家族3人で揃って食事をした記憶は、両手で数えるほどしかなかった。早朝から深夜まで働き、日曜日もいない父親はもちろんのこと、母親も自分のタイミングで食事をする人だったため、太田さんはいつも1人で食事をしていた。
「今思えば、母は多動で不注意なところがあり、在庫管理ができないため、食材や調味料、カバンや洋服、日用品など、同じものを何個も買って来てしまっていました。家全体の片付けもまったくできず、特に母の部屋は服が山積みで、足の踏み場もありませんでした。そうしたことを父に咎められ、怒鳴られたり平手打ちをされたりして、泣いていることもありました」
小学校に上がった太田さんが、たまに家にいる父親に学校であったことを話し始めると、「うるさい!」「黙れ!」「しょうもないことを言うな!」と聞く耳を持ってもらえなかった。それでも食い下がると、「口答えをするな!」と怒鳴られる。そのため太田さんは、父親に話しかけなくなっていくだけでなく、次第に他人も話しかけなくなっていった。

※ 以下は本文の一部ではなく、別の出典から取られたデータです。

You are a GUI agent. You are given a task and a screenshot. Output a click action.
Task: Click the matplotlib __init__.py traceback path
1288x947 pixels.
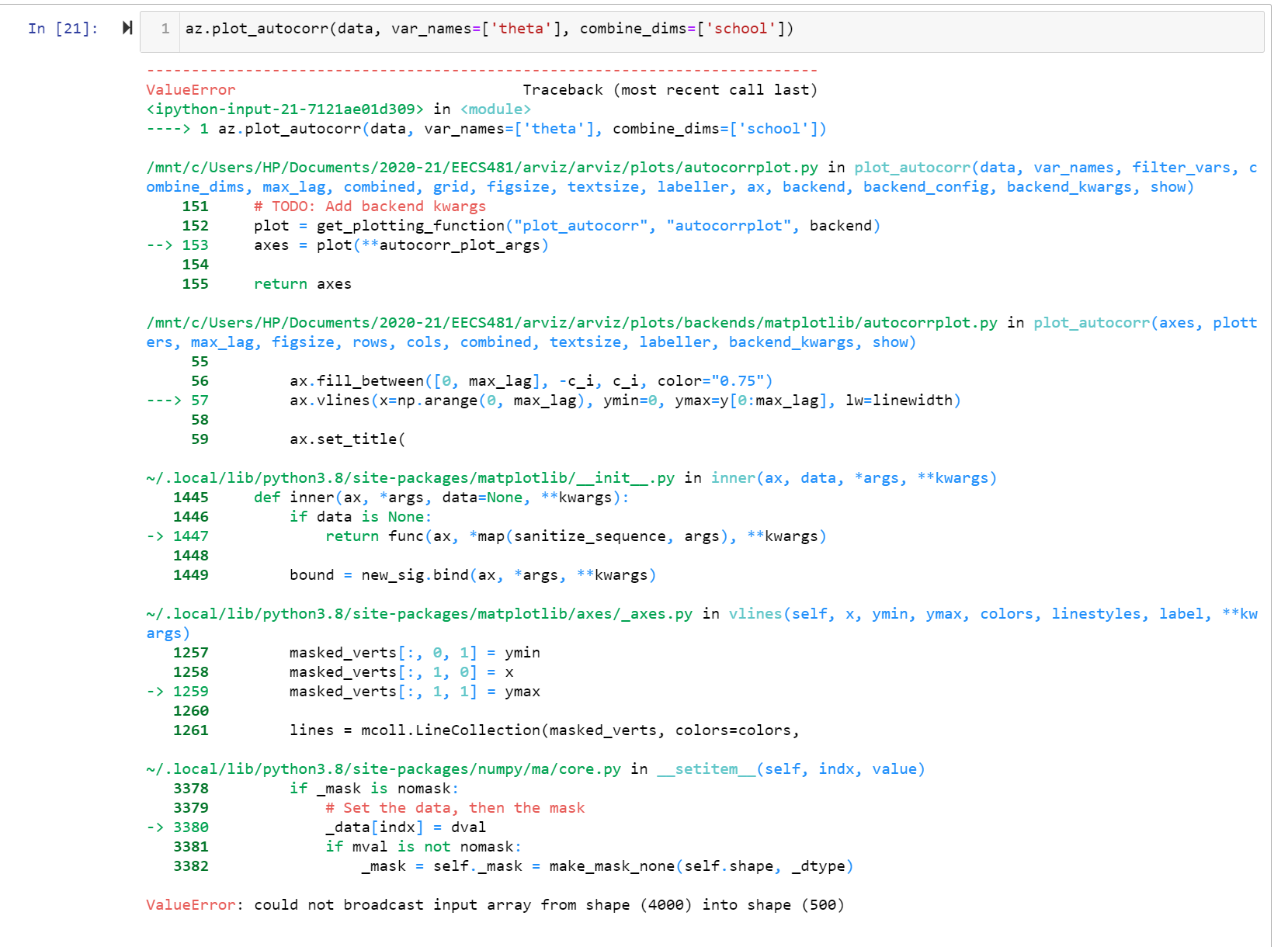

「僕は40歳の時にADHD(注意欠如・多動性障害)とASD(自閉スペクトラム症)の混合型と診断されたのですが、おそらくそうした発達特性と父からのDVの影響で、誰に対しても自分のことを話さない、口数の少ない子どもになりました。他人に対して意思表示があまりできず、言語化能力が低いまま成長した僕を、母は不憫に思い、先回りして色々とサポートしてくれていたようです。
当時の僕は、『ありがとう』と感謝の言葉を口にすることはほぼなく、かろうじて『嫌だ』という意思表示だけはしていたため、両親にとっても学校の先生にとっても、可愛げのない子どもだったと思います」
母親は基次さんが嫌いな食べ物を極力出さないようにしたり、毎晩ランドセルの中をこっそり確認し、学校で困ることがないように対応してくれていたようだ。そのことに気づくのは、30年近く先のことだった。
父親からの暴力が減った代わりに教師からの体罰が増えていった
父親の顔色を窺って過ごしていた基次さんだったが、小学校高学年になるにつれて、父親からの暴言や暴力は鳴りを潜めていった。
「おそらく単純に、僕が成長したことと、今まで以上に父が仕事で忙しくなったこと、そして僕が少年野球やソフトボールを始めたことで、父との接触機会が減ったのが理由だと思います。その代わり、教師からの体罰が増え、中学に入ってからは入部した野球部の顧問の先生から怒鳴られたり殴られたりすることが加わりました」
基次さんが通っていた小・中学校はかなり荒れていたようだ。